[Collected data]
######

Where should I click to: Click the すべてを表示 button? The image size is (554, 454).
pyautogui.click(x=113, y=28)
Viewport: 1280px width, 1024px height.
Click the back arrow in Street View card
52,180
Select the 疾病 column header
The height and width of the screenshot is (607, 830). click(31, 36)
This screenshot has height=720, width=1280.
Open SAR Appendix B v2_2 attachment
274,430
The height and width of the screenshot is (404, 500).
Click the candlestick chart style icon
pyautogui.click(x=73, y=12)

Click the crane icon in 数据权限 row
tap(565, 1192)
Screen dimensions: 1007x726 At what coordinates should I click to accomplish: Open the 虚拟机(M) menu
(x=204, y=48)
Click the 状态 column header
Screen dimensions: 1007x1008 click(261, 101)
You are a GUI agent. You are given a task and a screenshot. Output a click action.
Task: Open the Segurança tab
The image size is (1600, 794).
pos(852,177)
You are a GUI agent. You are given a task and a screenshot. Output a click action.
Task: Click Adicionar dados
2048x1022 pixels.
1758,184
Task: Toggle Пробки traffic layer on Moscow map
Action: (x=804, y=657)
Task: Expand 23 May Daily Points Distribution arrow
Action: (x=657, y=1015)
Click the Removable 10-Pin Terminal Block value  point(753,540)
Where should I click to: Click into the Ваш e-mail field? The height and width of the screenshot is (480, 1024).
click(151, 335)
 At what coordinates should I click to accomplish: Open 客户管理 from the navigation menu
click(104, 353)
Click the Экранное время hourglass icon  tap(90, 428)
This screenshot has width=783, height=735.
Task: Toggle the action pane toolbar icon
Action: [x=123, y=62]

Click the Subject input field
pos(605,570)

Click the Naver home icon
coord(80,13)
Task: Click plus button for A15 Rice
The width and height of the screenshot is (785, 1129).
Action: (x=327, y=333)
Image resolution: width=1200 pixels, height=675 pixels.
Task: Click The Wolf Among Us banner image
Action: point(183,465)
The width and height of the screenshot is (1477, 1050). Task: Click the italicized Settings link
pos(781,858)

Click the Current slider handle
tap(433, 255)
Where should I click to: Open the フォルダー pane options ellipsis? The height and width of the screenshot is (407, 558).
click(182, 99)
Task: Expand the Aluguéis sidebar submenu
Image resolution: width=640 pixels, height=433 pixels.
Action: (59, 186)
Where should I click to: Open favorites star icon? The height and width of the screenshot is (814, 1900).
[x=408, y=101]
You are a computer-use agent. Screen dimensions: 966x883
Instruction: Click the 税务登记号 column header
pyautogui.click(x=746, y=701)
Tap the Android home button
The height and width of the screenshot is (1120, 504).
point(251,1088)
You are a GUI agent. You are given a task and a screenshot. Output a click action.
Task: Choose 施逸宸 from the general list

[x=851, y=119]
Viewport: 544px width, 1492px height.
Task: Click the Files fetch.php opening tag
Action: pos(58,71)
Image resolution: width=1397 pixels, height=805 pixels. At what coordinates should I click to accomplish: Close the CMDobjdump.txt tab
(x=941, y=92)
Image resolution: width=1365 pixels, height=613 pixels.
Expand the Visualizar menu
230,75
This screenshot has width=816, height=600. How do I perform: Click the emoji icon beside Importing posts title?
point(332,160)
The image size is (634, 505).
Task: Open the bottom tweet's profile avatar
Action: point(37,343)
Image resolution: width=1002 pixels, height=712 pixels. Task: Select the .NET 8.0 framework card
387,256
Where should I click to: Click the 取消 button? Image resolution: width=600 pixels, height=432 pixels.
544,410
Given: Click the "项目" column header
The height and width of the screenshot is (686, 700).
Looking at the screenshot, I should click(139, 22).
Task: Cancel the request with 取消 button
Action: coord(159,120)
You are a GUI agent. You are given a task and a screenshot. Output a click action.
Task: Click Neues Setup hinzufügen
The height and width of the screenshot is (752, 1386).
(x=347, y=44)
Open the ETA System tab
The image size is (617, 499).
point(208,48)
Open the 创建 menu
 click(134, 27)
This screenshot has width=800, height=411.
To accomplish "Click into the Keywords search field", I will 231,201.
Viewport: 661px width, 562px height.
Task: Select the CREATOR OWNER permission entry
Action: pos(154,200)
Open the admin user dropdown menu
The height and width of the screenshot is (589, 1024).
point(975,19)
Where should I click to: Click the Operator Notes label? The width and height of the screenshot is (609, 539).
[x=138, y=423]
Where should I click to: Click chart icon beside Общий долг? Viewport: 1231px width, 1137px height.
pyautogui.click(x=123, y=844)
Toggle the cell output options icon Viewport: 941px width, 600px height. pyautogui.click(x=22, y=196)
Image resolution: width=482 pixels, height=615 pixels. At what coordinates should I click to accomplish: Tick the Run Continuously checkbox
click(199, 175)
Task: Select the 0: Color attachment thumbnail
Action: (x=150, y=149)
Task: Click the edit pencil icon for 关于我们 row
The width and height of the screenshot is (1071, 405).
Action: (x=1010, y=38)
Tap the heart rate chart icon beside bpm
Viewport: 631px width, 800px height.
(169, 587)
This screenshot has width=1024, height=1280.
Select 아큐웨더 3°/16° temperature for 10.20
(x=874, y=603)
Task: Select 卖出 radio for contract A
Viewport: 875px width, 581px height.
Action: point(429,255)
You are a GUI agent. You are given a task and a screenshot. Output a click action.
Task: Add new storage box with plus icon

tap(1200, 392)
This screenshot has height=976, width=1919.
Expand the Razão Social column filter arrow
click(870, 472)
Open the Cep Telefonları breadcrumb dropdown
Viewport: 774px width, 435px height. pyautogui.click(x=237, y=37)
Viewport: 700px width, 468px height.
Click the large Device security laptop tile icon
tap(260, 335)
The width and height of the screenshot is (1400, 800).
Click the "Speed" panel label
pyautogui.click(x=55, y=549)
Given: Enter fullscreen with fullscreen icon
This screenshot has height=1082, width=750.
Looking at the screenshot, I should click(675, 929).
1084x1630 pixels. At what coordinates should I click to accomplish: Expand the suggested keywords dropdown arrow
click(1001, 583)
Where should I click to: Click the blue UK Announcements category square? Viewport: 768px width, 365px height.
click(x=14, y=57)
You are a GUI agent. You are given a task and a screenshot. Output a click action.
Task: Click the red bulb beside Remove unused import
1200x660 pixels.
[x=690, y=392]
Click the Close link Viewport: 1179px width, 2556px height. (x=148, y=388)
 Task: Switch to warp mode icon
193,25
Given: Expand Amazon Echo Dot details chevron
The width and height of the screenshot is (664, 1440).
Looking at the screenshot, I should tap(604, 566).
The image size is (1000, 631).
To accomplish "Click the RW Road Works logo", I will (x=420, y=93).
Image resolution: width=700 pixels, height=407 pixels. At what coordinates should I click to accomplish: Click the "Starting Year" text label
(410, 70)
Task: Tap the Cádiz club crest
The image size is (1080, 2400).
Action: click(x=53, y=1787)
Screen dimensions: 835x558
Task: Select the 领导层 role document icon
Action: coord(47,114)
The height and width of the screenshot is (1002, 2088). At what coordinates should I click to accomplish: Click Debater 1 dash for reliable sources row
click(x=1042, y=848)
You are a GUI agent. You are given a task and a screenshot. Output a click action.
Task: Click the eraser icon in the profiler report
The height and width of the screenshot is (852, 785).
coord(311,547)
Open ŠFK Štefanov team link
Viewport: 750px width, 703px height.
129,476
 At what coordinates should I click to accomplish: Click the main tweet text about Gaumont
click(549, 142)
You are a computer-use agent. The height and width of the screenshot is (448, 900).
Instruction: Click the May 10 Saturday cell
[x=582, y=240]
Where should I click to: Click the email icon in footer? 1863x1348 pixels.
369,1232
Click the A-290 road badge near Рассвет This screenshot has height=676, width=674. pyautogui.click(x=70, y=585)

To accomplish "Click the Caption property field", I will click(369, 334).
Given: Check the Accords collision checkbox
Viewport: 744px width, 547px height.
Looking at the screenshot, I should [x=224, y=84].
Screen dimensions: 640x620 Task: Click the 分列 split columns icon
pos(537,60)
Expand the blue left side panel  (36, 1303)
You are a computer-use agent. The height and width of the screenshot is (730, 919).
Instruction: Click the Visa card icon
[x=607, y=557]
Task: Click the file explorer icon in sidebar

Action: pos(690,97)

######

Your instructions: Retype only this portion of the data above: the line containing "Click the Close", the line containing "Given: Expand Amazon Echo Dot details chevron", and all lines between them, exactly.

Answer area:
Click the Close link Viewport: 1179px width, 2556px height. (x=148, y=388)
 Task: Switch to warp mode icon
193,25
Given: Expand Amazon Echo Dot details chevron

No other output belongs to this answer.